Details of the report:
- The OIGs identified a total of 15,222 recommendations that remain open and unimplemented by the executive branch departments and agencies they oversee. For example, Housing and Urban Development OIG reported the highest number of open and unimplemented recommendations, with a total of 2,106. The open recommendations date back as far as fifteen years—representing more than a decade of unrecovered cost savings to the American taxpayer.
- The OIGs reported to the Committees over $87 billion in aggregate potential cost savings associated with open and unimplemented recommendations. The Department of Defense OIG reported the highest number of potential cost savings associated with open and unimplemented recommendations, totaling over $33 billion in potential cost savings associated with the 829 open recommendations. The Health and Human Services OIG reported the second highest total potential cost savings figure, reporting 1,016 open and unimplemented recommendations, which represent over $23 billion in potential cost savings.
- Inspectors general are encountering agency resistance when seeking access to “all agency records,” as required under the IG Act. Eight inspectors general reported trouble accessing records from agency officials. In the case of the Special Inspector General for the Troubled Asset Relief Fund the office had to resort to subpoenas and threats of subpoenas in order to obtain information.
On February 24, 2015, Chairman Johnson held a hearing to consider ways to improve IG independence and effectiveness.
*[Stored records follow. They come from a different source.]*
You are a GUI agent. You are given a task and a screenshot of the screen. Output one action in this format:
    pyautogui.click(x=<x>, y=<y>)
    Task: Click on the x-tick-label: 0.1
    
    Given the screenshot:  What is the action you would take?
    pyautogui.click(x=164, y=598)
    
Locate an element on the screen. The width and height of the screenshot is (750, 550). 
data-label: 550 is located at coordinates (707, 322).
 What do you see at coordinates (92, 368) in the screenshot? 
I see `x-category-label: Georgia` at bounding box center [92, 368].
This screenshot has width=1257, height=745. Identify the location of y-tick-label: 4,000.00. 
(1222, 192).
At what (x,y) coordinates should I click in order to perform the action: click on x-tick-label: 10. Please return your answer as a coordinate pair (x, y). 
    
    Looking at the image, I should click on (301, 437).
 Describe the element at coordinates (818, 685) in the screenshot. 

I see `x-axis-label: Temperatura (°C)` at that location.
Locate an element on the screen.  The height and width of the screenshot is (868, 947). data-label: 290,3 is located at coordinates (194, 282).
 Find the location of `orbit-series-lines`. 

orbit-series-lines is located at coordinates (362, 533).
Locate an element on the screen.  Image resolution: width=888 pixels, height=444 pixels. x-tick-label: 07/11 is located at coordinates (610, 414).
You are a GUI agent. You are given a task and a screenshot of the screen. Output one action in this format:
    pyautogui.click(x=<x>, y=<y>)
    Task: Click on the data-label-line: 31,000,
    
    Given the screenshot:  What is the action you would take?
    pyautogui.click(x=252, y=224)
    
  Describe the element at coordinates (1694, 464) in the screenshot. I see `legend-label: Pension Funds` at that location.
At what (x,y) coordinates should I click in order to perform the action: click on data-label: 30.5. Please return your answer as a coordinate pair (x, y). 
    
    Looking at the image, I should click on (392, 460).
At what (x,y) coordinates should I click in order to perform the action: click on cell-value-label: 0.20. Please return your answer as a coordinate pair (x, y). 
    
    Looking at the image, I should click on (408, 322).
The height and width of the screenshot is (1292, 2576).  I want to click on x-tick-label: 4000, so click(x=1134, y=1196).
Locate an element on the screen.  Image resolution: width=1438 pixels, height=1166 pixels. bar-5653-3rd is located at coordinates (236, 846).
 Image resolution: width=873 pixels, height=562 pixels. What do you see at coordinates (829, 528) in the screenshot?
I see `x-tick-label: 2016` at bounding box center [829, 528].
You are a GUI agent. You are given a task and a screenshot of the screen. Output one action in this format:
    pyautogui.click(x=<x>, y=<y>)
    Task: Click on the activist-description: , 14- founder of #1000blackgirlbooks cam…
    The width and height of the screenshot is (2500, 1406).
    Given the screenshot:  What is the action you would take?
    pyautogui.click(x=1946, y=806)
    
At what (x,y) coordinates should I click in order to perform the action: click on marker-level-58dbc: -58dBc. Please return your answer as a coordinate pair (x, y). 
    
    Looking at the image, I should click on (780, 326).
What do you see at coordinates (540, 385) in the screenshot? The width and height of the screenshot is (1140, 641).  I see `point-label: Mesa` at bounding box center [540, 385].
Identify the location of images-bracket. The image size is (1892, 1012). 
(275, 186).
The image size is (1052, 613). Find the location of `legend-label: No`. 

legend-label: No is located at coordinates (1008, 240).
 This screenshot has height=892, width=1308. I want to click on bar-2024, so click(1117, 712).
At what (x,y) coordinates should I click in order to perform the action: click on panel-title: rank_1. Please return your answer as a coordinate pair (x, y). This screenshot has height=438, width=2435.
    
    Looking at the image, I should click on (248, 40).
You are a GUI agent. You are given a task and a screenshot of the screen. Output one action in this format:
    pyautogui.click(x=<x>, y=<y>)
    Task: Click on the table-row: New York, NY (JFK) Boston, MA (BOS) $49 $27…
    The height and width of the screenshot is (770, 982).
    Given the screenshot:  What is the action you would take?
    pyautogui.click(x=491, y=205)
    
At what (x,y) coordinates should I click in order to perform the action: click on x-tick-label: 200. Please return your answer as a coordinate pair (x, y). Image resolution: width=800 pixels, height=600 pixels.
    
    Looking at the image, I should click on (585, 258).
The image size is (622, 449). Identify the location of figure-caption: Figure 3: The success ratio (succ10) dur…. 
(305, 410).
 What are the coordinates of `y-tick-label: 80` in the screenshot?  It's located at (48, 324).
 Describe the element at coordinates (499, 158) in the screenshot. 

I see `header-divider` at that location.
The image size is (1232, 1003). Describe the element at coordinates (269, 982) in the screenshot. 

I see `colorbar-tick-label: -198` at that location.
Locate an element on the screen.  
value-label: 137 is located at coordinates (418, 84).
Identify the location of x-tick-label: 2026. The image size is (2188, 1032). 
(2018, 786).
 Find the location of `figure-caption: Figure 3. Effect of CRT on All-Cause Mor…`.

The hearing highlighted challenges facing IGs, including their ability to access information. At the hearing, DOJ Inspector General Horowitz labeled access to agency documents and materials to be “of utmost importance” and reported, “We face significant issues and challenges that affect our independence and ability to conduct effective oversight.”
As part of their integral role in rooting out waste, fraud, and abuse within the federal government, OIGs identify and make recommendations that could result in saving billions of dollars for the American taxpayers. OIGs also conduct regular investigations into agency activities.
On February 27, 2015, Chairmen Johnson and Grassley sought information from all 72 OIGs across the federal government related to open and unimplemented recommendations, agency attempts to interfere with IG independence, and delays in accessing information, among other things. The Committees requested that OIGs provide responses on a semiannual basis going forward. The staff report is derived from the information provided in the semiannual responses from OIGs.
In response to reports of agency obstruction, Chairman Grassley introduced S. 579, the Inspector General Empowerment Act, and Chairman Johnson brought the bill before the Senate Homeland Security and Governmental Affairs Committee for a markup. S. 579 is designed to ensure that IGs have the tools they need to do their jobs, including clarification that Congress interprets the IG Act as granting IGs the ability to access all agency records that they might need. The bill is supported by 20 Senators, including 13 Republicans and seven Democrats. In May 2015, the Homeland Security and Governmental Affairs Committee passed the bill with unanimous bipartisan support.
On December 15, 2015, Chairmen Johnson and Grassley requested unanimous consent that the full Senate pass S. 579; however, Senator Harry Reid objected, offering no explanation.
On May 26, 2016, Chairman Johnson incorporated the Inspector General Empowerment Act into S. 3011, the BADGER Washington Act—a package of 19 bills designed to curb government waste and increase protections for whistleblowers.